General clinical investigations—ranging from bedside vital signs to sophisticated laboratory analyses—form the backbone of modern medical practice. They provide essential diagnostic and prognostic information, guide therapeutic decisions, and help monitor patient progress.

However, their true value lies not in the numbers they generate but in the interpretation and integration of those results into a holistic understanding of the patient’s condition. A thoughtful clinician recognizes both the power and the limitations of investigations, using them judiciously to enhance rather than replace clinical acumen.

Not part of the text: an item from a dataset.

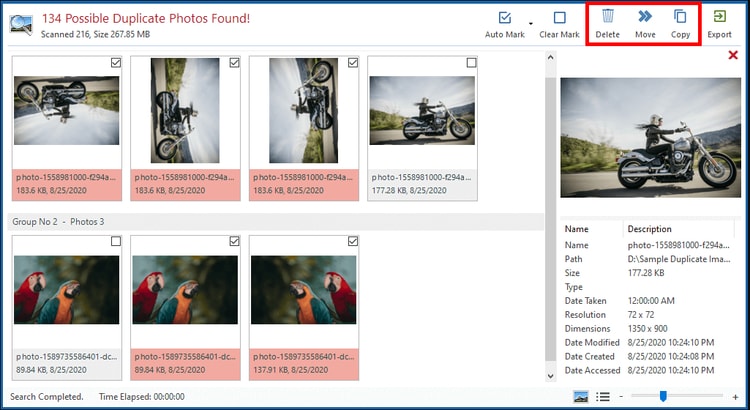Check the unmarked motorcycle photo checkbox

By mastering the principles outlined in this article, healthcare professionals can ensure that investigations remain effective tools in delivering safe, accurate, and patient-centered care.

 

References

  1. Kumar, P. & Clark, M. (2020). Kumar and Clark’s Clinical Medicine (10th ed.). Elsevier.
    → Comprehensive source for principles of investigations and interpretation of clinical findings.
  2. National Institute for Health and Care Excellence (NICE). (2017). Investigations and patient assessment guidance (NG81).
  3. Talley, N. J. & O’Connor, S. (2018). Clinical Examination: A Systematic Guide to Physical Diagnosis (8th ed.). Elsevier.
    → Excellent resource for understanding bedside investigations and physical findings.
  4. British Medical Association (BMA). (2023). Interpretation of Laboratory Results in General Practice.
    → Guidance on the interpretation of blood and urine tests in clinical contexts.
  5. World Health Organization (WHO). (2022). Manual of Basic Laboratory Procedures in Clinical Bacteriology (2nd ed.). Geneva: WHO Press.
  6. Harrison, T. R., Kasper, D. L., Fauci, A. S., et al. (2022). Harrison’s Principles of Internal Medicine (21st ed.). McGraw-Hill Education.
    → Authoritative reference for biochemistry, hematology, and microbiology investigations.
  7. Bain, B. J. (2019). Blood Cells: A Practical Guide (5th ed.). Wiley-Blackwell.
    → Essential for details on full blood count interpretation and hematological parameters.
  8. BMJ Best Practice. (2024). Approach to investigations in clinical medicine.
  9. NICE Clinical Knowledge Summaries (CKS). (2024). Investigations and interpretation in primary care.
  10. Murray, P. R., Rosenthal, K. S., & Pfaller, M. A. (2021). Medical Microbiology (9th ed.). Elsevier.
    → Reference for virology, immunology, and bacteriology sections.